An approach to extract most of the features from an audio file
Run the following command in command shell
foo@baar python3 -m virtualenv audio
Then activate the given virtual envirionement by running the following command in command shell :
foo@bar source env/bin/activate
Run the following command in command shell
foo@bar pip install -r requirement.txt
This will install all the necessary packages that is required to extract the features from an audio.
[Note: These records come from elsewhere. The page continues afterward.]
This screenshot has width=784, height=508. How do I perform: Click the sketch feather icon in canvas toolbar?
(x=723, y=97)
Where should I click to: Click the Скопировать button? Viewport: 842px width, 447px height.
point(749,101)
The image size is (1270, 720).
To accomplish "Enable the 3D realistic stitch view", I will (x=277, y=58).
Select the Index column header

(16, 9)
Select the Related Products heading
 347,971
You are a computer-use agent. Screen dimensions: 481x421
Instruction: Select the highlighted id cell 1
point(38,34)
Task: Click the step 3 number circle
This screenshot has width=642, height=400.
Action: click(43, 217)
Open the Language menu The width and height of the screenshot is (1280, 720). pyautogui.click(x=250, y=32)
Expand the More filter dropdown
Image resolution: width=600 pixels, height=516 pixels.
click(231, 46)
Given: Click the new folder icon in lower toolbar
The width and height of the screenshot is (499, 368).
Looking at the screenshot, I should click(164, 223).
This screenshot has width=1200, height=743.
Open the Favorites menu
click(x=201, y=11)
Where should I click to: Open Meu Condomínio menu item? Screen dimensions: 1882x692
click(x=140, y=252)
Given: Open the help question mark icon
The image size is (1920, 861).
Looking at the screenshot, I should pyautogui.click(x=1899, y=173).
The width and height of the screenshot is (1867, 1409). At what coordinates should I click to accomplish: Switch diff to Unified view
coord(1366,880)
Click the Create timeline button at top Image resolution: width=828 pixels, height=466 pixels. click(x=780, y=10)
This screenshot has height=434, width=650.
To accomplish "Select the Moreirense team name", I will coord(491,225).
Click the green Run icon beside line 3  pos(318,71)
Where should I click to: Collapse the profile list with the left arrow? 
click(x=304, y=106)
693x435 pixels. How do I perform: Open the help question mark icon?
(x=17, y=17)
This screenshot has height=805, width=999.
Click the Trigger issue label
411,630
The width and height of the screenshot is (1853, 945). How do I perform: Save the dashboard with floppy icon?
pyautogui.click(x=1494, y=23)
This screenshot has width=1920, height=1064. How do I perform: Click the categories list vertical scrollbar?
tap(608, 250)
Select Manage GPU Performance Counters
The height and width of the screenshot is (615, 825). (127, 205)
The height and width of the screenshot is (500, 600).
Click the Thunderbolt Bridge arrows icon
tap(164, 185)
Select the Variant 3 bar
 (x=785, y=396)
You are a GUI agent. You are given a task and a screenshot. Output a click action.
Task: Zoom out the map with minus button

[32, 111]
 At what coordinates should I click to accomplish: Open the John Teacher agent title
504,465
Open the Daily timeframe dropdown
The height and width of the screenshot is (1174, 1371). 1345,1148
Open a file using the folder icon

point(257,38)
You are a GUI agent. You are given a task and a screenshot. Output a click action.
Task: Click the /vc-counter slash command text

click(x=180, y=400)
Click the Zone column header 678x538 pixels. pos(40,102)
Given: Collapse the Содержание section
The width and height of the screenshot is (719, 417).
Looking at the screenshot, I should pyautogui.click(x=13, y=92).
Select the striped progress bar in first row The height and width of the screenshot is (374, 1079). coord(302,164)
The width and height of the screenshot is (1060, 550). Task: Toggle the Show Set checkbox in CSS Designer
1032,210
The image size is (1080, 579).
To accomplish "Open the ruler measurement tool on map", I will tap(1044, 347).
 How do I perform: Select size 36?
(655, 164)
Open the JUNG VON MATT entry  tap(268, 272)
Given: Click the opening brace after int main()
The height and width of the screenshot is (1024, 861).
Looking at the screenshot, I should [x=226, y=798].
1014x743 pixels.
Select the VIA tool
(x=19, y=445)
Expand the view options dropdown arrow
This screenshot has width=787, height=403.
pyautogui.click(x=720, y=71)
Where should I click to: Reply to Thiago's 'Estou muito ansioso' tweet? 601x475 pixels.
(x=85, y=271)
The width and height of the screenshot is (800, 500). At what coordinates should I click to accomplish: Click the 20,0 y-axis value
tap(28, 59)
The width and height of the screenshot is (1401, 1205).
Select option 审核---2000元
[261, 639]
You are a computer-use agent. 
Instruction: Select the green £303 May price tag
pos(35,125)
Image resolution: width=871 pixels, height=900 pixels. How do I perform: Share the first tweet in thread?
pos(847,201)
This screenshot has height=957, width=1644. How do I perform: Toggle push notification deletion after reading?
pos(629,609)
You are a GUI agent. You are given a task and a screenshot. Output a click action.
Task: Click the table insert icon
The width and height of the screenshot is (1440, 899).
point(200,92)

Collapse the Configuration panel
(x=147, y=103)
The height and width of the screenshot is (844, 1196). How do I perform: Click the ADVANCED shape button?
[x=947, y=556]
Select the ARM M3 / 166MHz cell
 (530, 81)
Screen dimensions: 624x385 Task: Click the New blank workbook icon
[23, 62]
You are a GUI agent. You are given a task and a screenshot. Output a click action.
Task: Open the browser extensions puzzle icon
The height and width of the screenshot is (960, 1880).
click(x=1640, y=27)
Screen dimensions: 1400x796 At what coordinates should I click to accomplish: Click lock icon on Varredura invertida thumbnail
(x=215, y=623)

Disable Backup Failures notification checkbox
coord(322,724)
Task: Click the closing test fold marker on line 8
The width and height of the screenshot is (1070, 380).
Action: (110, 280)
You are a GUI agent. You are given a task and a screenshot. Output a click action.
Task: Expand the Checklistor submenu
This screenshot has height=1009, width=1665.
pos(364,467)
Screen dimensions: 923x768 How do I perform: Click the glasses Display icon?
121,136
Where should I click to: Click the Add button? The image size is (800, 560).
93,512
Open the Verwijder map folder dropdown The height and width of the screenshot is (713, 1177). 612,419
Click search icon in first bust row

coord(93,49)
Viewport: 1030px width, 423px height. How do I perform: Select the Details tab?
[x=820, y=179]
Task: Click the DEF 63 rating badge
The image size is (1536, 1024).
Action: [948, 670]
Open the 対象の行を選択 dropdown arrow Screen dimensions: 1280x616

This file conatains the code that can find the pitch value with the help of a library aubio in python. Then with the help of pitch we can find other features like voice breaks, max/min/mean pitch value and many more see wiki for details. In order to see the result run the following command
foo@bar python pitch_feature.py /audio/human.wav
This file contain the code for finding the energy value and its representation in terms of band. It also uses the same library aubio as above. In order to see the result run the following command
foo@bar python energy.py /audio/human.wav
This will display the energy value at each regular interval as well as the energy band as a graph.
This file is used to represent the audio in different format like spectrogram, spectrogram roll off, spectrogram centroid, mfcc etc.It uses the library librosa in python See the result by running this code
foo@bar python audio_graph.py /audio/human.wav
The importnace of spectrogram is that it can easily be used as an input feature to any neural networl which can be used to extract some important features.
This file contain the code that can be used to extract some of the measure and important features from the audio file. In order to see the result from this file run the following command in command shell
foo@bar python extra_feature_extract.py human.wav
This file contains the functoin for creating different form of waveform for the file energy.py and pitch_feature.py.